_The data_.
------------------------------------------------------------------------
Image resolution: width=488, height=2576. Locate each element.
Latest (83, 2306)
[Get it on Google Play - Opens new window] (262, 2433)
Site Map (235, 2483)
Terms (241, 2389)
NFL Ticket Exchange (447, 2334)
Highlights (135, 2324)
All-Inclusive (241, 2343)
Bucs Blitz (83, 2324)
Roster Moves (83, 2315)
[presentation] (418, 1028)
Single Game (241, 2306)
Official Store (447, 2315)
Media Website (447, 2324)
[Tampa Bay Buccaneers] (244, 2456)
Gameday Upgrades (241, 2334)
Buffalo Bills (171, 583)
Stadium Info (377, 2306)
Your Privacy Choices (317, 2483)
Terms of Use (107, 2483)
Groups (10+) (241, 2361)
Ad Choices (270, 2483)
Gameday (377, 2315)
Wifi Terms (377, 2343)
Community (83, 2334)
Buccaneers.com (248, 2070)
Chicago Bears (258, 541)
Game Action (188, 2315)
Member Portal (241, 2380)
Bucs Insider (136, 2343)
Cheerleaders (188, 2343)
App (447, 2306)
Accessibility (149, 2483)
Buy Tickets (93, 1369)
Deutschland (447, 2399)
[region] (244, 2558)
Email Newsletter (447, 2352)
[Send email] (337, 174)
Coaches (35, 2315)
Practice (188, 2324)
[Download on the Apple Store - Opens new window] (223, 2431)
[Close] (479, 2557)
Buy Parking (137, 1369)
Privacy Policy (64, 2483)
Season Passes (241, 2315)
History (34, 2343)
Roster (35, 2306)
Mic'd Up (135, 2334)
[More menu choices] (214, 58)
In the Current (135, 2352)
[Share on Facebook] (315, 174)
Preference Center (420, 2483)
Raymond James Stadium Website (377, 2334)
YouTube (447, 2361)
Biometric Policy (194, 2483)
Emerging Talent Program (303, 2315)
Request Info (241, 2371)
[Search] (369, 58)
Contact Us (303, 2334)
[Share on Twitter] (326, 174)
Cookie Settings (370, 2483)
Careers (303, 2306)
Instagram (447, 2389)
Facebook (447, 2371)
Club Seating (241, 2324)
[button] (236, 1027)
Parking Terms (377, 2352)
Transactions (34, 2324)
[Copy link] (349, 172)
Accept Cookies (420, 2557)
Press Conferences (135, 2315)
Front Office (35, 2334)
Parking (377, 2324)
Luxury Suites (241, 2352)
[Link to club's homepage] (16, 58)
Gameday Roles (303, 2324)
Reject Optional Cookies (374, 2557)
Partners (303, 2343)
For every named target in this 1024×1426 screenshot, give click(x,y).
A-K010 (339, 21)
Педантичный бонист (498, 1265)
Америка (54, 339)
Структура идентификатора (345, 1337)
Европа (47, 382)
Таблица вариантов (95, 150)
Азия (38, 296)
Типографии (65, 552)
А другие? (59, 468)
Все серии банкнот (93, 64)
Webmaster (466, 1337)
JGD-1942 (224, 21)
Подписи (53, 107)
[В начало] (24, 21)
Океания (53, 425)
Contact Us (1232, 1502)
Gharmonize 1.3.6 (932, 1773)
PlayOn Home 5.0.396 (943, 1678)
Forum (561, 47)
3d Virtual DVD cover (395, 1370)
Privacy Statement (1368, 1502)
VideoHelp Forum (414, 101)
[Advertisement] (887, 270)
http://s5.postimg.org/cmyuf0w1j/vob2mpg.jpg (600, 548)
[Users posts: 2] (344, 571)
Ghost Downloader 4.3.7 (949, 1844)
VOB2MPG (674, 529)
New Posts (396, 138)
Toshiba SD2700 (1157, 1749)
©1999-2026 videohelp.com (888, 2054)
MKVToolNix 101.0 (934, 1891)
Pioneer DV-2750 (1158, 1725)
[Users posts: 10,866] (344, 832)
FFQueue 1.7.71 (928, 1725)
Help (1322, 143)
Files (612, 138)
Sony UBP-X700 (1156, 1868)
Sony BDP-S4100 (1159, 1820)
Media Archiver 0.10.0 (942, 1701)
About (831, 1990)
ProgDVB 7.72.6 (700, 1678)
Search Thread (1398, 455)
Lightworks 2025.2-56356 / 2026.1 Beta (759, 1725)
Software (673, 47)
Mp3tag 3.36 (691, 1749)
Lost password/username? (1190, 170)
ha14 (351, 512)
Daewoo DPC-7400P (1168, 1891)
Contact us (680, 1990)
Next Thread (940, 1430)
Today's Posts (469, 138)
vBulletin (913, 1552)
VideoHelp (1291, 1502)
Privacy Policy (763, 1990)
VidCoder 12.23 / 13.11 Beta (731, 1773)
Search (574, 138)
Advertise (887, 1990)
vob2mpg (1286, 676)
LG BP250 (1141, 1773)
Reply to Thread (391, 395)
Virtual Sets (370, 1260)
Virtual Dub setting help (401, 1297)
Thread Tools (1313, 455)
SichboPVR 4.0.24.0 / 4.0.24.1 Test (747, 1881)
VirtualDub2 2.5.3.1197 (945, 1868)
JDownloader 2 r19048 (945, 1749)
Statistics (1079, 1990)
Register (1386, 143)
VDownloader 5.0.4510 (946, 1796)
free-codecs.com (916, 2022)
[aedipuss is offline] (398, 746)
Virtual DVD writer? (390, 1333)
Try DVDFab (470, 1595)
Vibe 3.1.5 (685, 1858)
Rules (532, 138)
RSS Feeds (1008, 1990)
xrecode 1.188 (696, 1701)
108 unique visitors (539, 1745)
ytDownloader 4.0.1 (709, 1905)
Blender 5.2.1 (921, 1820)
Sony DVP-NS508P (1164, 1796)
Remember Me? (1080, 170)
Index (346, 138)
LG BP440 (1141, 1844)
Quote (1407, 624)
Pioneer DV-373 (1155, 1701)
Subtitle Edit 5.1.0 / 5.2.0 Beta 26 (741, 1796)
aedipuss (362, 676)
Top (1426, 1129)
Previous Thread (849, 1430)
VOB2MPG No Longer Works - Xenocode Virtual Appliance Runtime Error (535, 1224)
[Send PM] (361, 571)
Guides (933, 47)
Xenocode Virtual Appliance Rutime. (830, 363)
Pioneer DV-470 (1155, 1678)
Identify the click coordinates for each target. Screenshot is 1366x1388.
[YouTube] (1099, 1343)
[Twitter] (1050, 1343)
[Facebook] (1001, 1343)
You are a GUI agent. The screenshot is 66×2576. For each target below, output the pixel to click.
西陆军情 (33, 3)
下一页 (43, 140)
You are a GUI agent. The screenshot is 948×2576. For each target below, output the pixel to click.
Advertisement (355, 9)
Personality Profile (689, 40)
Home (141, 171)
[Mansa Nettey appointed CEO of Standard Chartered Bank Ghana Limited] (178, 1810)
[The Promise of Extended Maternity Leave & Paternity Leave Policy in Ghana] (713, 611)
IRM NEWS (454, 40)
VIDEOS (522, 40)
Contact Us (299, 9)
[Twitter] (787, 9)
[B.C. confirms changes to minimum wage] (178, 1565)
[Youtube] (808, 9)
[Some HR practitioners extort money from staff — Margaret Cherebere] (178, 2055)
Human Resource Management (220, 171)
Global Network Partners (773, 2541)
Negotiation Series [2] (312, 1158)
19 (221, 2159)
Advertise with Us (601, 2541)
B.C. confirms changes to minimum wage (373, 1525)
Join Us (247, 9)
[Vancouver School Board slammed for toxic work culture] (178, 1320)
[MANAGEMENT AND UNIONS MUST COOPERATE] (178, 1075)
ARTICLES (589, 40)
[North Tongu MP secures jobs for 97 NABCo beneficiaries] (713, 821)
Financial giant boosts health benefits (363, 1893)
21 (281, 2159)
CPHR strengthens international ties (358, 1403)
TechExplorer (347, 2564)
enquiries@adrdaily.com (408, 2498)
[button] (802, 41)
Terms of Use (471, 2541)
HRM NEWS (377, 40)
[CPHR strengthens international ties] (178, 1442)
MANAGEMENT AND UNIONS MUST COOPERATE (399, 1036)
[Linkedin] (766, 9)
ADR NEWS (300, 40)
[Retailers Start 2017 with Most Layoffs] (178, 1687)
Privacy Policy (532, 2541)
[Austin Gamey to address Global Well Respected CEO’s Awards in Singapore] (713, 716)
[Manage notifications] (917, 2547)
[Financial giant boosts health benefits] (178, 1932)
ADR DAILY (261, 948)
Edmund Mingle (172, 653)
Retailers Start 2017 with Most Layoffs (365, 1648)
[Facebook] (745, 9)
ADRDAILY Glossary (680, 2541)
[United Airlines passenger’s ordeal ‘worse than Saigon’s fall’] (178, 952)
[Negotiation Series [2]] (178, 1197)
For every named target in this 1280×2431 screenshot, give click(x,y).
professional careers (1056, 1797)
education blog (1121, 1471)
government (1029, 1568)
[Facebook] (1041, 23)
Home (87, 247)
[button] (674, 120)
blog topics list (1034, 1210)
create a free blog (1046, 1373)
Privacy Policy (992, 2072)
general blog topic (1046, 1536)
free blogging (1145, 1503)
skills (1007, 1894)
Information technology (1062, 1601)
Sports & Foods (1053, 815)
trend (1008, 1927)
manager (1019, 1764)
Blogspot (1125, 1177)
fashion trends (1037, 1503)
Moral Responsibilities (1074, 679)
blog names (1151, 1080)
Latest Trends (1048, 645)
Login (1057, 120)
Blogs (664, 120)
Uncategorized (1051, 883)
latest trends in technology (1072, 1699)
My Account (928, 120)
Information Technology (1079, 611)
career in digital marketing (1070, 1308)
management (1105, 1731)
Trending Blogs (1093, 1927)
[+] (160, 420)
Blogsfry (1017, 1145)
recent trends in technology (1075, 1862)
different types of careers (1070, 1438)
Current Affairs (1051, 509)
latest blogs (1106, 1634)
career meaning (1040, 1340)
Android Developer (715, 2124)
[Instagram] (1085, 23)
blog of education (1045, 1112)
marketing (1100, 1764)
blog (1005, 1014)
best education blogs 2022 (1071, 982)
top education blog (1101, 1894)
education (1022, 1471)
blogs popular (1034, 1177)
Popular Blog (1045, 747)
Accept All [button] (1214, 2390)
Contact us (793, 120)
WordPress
------------------------------------------------------------------------
_Problem details_. In how many lines of the records does the string "Cookies" occur? Answer with the number alone.

_Answer box_. 2